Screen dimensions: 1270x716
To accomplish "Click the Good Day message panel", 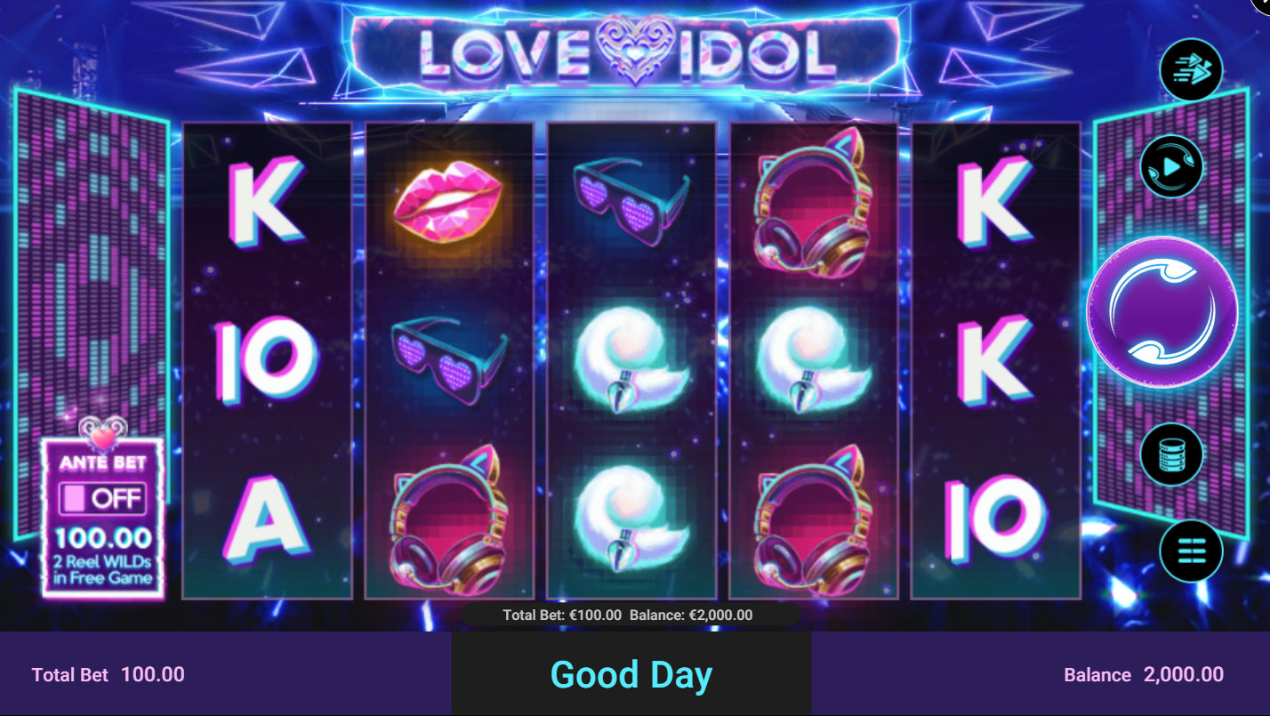I will coord(631,673).
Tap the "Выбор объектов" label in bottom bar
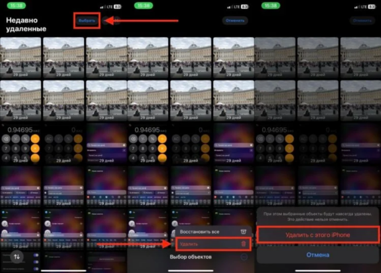381x273 pixels. (x=190, y=257)
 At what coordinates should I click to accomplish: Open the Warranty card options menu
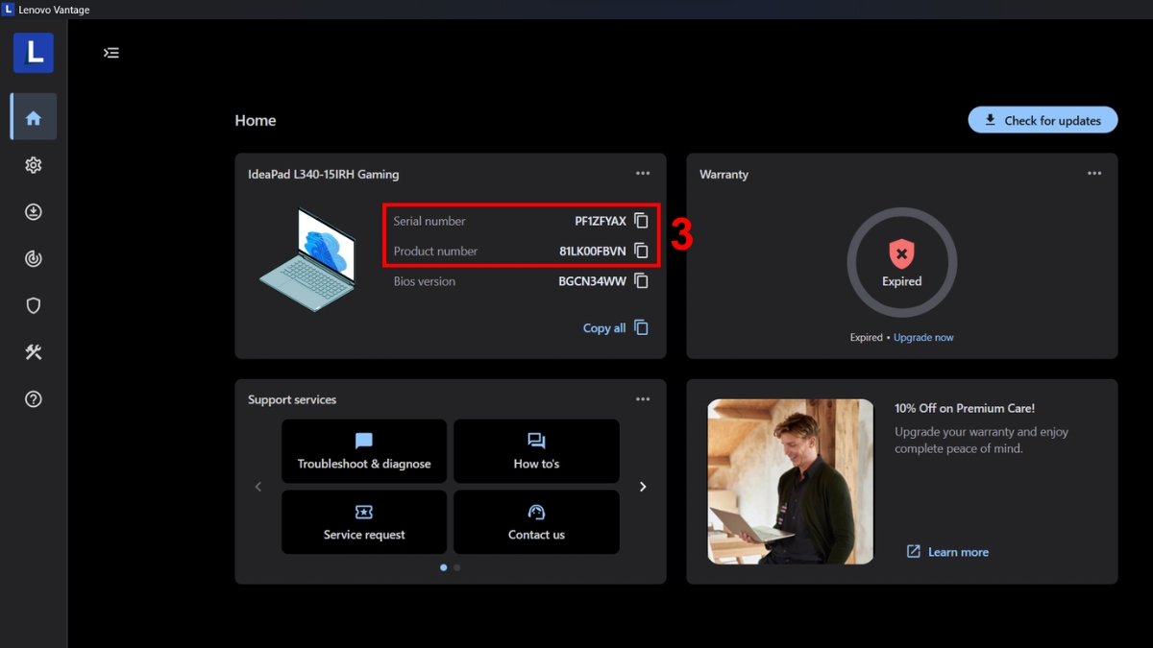point(1094,174)
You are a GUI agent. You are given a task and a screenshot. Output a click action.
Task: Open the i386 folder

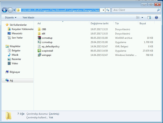point(44,29)
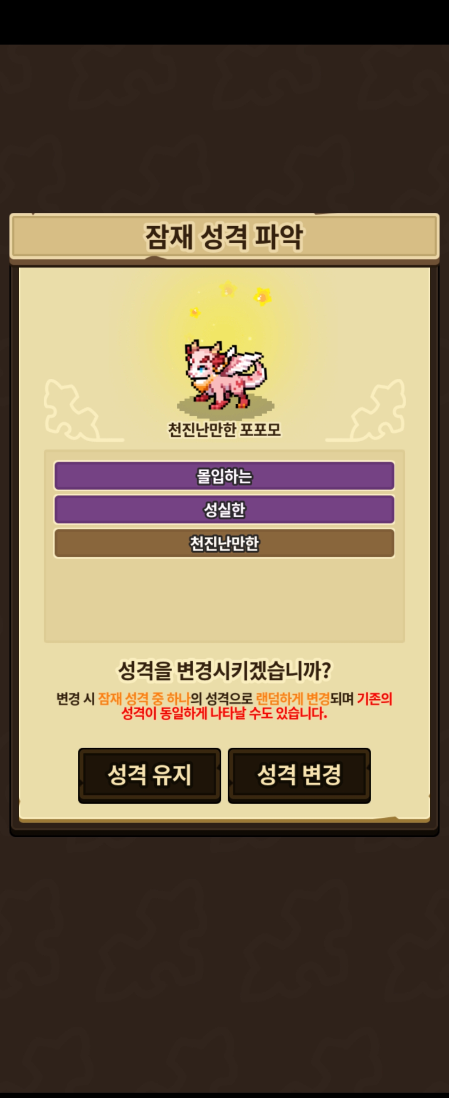
Task: Tap the dragon name 천진난만한 포포모
Action: click(224, 429)
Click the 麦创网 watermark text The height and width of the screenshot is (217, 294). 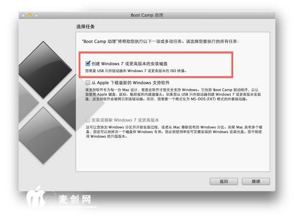pyautogui.click(x=74, y=199)
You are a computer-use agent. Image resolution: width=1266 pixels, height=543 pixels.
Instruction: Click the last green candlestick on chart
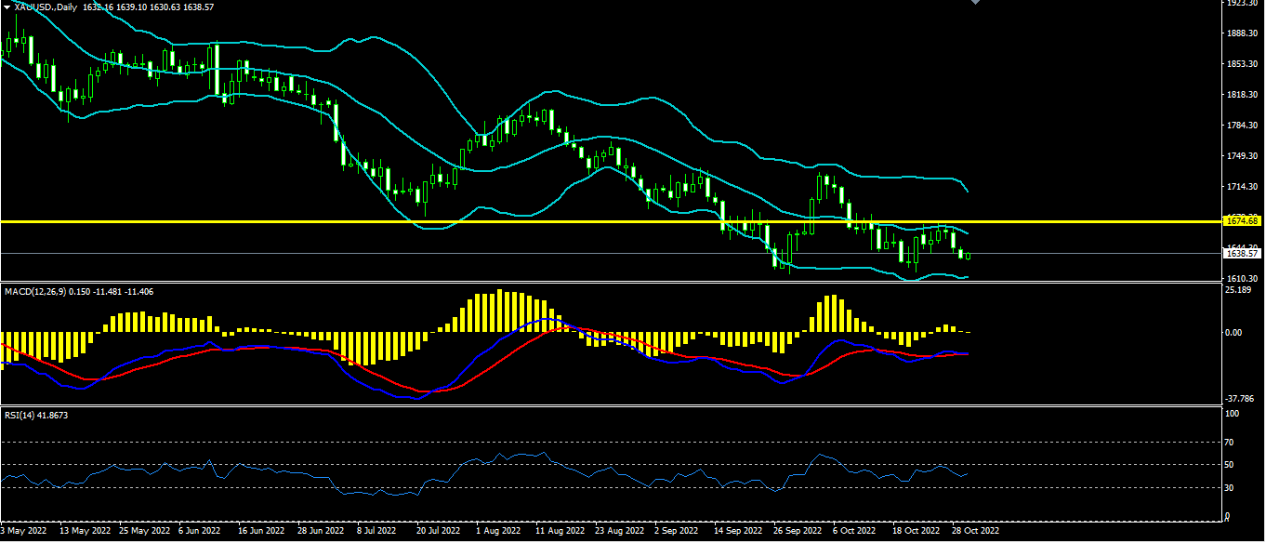coord(969,256)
· · · · · · ·
• Task item: Within the lines above, find those holding the word "agent" and copy them.

• Result:
You are a GUI agent. You are given a task and a screenshot. Output a click action.
You are a computer-use agent. Image resolution: width=1266 pixels, height=543 pixels.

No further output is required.